The Federal Energy Management Program (FEMP) provides acquisition guidance for residential windows, doors, and skylights, a product category covered by ENERGY STAR efficiency requirements. Federal laws and requirements mandate that agencies purchase ENERGY STAR-qualified products or FEMP-designated products in all product categories covered by these programs and in any acquisition actions that are not specifically exempted by law.

FEMP's acquisition guidance and associated ENERGY STAR efficiency requirements for residential windows, doors, and skylights are technology neutral, meaning that one technology is not favored over another. However, ENERGY STAR's product specification requirements are limited to products that meet the definition of a residential window, door, or skylight as specified in the product specification information.

All other residential windows, doors, and skylights types are excluded, including but not limited to products that are assembled on site, sash packs or sash kits; windows, doors, or skylights that are intended for installation in nonresidential buildings; and window, door, or skylight attachments that are not included in a product's National Fenestration Rating Council (NFRC)-certified rating.

This acquisition guidance was updated in December 2021.

The U.S. Environmental Protection Agency (EPA) provides residential window, door, and skylight efficiency levels and product specification information on its ENERGY STAR website. Manufacturers meeting these requirements are allowed to display the ENERGY STAR label on complying models. Get a list of ENERGY STAR-certified residential windows, doors, and skylights by climate zone in the NFRC's directory search.

Fenestration products, such as windows, doors, and skylights, do not consume energy directly. They do, however, add to the heating and cooling loads of the buildings in which they are installed. Selecting and installing energy-efficient windows, doors, and skylights can minimize these additional space conditioning loads and reduce the amount of energy used by the building's heating and cooling system.

Unlike many products, the energy savings of fenestration products varies according to climate. Features that make windows energy efficient in one type of climate may offer little benefit in another. The energy efficiency of fenestration products is primarily a function of the U-factor (thermal transmittance) and solar heat gain coefficient (SHGC). When choosing fenestration products, first identify the climate zone where they will be installed and then find products with U-factors and SHGCs that are less than or equal to those specified by ENERGY STAR.

FEMP has calculated that the required ENERGY STAR-qualified residential windows, doors, and skylights save money if priced no more than $2/ft² (in 2020 dollars) above less efficient models. The best available models save up to $4/ft². Table 1 compares three types of product purchases and calculates the lifetime cost savings of purchasing efficient models. The results in the table are based on windows, which represent the largest market segment. Federal purchasers can assume products that meet ENERGY STAR efficiency requirements are life cycle cost-effective.

An efficient product is cost-effective when the lifetime energy savings (from avoided energy costs over the life of the product, discounted to present value) exceed the additional up-front cost (if any) compared to a less efficient option. ENERGY STAR considers up-front costs and lifetime energy savings when setting required efficiency levels. Federal purchasers can assume ENERGY STAR-qualified products and products that meet FEMP-designated efficiency requirements are life cycle cost-effective. In high-use applications or when energy rates are above the federal average, purchasers may save more if they specify products that exceed federal efficiency requirements (e.g., the best available model).

Saved items
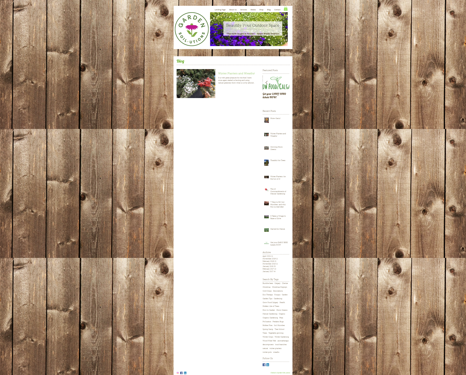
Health (282, 302)
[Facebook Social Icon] (181, 373)
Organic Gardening (270, 318)
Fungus (277, 295)
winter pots (267, 352)
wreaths (276, 352)
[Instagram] (177, 373)
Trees (265, 333)
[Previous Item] (266, 83)
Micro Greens (281, 310)
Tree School (279, 329)
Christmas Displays (279, 287)
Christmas (266, 287)
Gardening (278, 299)
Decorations (278, 291)
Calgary (277, 283)
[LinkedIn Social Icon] (267, 364)
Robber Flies (267, 325)
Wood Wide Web (269, 341)
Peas (281, 318)
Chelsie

(GIVEN PROBLEM) Can you carry the federal guidance on windows, doors, and skylights further, starting after its last sentence? The data is separate from the federal guidance on windows, doors, and skylights.

(OUTPUT OF THE TASK)
Products meeting ENERGY STAR or FEMP-designated efficiency requirements may not be life cycle cost-effective in certain low-use applications or in locations with very low rates for electricity or natural gas. However, for most applications, purchasers will find that energy-efficient products have the lowest life cycle cost.

Agencies may claim an exception to federal purchasing requirements through a written finding that no FEMP-designated or ENERGY STAR-qualified product is available to meet functional requirements, or that no such product is life cycle cost-effective for the specific application. Learn more about federal product purchasing requirements.

These mandatory requirements apply to all forms of procurement, including construction guide and project specifications; renovation, repair, energy service, and operation and maintenance (O&M) contracts; lease agreements; acquisitions made using purchase cards; and solicitations for offers. Federal Acquisition Regulation (FAR) Part 23.206 requires agencies to insert the clause at FAR section 52.223-15 into contracts and solicitations that deliver, acquire, furnish, or specify energy-consuming products for use in federal government facilities. To comply with FAR requirements, FEMP recommends that agencies incorporate efficiency requirements into technical specifications, the evaluation criteria of solicitations, and the evaluations of solicitation responses.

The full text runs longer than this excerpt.